The majority of cases of plague in humans emanate from infected flea bites with the remaining cases due to contact with an infected carcass or infected animal. It is recommended that people with pets who roam in plague endemic areas not allow pets to reside in the bedroom or sleep in their bed as this serves as a common source for contact with fleas. Both tularemia and plague are reportable diseases and if suspected or diagnosed in a patient, should be reported immediately to the Colorado Department of Health.
*Both tularemia and plague are present in Colorado.

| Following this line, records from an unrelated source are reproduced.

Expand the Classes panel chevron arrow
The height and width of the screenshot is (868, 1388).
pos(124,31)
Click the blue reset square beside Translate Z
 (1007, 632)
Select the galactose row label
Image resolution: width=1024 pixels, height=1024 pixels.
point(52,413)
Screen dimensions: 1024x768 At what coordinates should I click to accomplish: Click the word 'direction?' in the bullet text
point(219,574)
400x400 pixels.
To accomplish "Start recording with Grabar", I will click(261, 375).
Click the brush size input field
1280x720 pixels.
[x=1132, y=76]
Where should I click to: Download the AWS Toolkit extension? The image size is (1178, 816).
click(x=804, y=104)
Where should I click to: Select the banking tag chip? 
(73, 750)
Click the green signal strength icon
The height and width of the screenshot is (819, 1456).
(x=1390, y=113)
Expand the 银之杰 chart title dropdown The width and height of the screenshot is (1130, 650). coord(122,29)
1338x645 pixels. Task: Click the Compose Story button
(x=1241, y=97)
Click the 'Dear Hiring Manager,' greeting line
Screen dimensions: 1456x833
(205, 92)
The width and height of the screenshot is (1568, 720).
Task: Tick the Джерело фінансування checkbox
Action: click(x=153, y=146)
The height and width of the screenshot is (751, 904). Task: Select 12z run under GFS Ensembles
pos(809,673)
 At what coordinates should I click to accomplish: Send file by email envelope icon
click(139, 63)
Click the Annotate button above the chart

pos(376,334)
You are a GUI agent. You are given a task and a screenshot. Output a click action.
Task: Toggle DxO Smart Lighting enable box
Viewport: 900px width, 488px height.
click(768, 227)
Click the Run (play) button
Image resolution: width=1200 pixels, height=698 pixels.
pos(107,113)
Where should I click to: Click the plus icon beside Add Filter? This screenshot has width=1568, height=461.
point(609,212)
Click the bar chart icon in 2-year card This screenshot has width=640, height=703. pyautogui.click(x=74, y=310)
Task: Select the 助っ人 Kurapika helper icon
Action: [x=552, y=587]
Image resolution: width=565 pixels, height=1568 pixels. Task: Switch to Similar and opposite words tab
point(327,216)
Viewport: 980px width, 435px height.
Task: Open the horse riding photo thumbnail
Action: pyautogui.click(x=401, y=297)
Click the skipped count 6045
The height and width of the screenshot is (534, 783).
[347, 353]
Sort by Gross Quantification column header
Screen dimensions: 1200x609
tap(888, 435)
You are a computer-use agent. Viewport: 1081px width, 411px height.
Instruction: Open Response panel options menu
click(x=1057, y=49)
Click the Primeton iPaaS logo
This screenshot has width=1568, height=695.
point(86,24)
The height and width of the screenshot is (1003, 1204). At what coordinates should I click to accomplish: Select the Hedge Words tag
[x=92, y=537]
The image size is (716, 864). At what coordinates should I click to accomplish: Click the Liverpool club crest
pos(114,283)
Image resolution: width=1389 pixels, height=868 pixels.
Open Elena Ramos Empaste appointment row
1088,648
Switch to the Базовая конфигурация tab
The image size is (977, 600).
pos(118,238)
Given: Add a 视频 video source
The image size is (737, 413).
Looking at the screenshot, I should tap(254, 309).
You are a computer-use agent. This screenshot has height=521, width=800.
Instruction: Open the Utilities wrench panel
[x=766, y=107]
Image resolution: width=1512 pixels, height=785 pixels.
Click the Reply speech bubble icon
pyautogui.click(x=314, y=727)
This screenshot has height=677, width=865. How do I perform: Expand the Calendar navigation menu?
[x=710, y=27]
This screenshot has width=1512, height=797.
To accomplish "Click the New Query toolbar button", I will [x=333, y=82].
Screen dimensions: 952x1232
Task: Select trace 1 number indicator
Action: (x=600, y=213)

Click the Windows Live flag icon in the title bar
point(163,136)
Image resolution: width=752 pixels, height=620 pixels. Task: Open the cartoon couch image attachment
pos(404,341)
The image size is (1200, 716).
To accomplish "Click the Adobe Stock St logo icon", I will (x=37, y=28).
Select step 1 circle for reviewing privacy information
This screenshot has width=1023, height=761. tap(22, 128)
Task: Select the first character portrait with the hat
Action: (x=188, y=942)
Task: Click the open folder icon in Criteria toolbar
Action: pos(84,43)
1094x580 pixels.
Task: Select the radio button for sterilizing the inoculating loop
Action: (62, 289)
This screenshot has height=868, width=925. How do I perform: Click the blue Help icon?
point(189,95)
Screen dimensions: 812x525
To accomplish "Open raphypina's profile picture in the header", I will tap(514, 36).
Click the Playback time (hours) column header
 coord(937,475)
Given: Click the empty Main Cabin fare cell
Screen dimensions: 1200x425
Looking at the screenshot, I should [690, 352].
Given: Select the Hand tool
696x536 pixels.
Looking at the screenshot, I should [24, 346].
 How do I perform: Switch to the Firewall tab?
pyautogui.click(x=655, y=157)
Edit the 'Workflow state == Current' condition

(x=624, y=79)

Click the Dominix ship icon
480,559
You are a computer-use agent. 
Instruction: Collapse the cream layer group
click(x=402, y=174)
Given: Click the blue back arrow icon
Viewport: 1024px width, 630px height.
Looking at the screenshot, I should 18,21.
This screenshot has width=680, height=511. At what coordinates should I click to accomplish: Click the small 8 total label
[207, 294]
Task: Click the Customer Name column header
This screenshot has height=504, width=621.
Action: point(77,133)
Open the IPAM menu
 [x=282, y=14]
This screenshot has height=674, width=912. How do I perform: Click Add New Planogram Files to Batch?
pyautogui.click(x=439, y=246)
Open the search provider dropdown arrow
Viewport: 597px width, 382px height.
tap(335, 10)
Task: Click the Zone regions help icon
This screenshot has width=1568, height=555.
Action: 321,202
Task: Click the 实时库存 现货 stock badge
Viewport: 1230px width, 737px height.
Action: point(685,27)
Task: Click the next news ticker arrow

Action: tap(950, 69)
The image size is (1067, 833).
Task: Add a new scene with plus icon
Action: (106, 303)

Plague specifically has been identified in our region of Colorado in 2017. The likelihood of contracting these diseases is highest in the summer months.
*Cats who roam and hunt are at the highest risk for infection.
*Infection with tularemia or plague should be considered for any cat or dog that presents with fever, especially if they also demonstrate lymphadenopathy.
*Diagnosis can be achieved through the CDPHE lab or CSU DL.
*Antibiotic therapy should be initiated immediately after diagnostic sample acquisition.
*The patient should be kept in isolation and handled with strict biohazard precautionary measures until 2-3 days after initiation of appropriate antibiotic therapy.
References and further reading:
Berman-Booty LD, Cui J, Horvath SJ, Premanandan p: Pathology in practice. Tularemia. J Am Vet Med Assoc 2010 Vol 237 (2) pp. 163-5.
CO Department of Health and Environment Website www.colorado.gov/cdphe
Center for Disease Control Website www.cdc.gov
Green, CE. 2013. Infectious Diseases of the Dog and Cat. Elsevier Health Sciences.
Nichols MC, Ettestad PJ, VinHatton ES, Melman SD, Onischuk L, Pierce EA, and Aragon AS. Yersinia pestis infection in dogs: 62 cases (2003-2011). J Am Vet Med Assoc 2014, 244(10):1176-1180
Pennisi, M.G. et al. Francisella Tularensis Infection in Cats ABCD guidelines on prevention and management. J Fel Med Surg. 2013, 15: 585–587.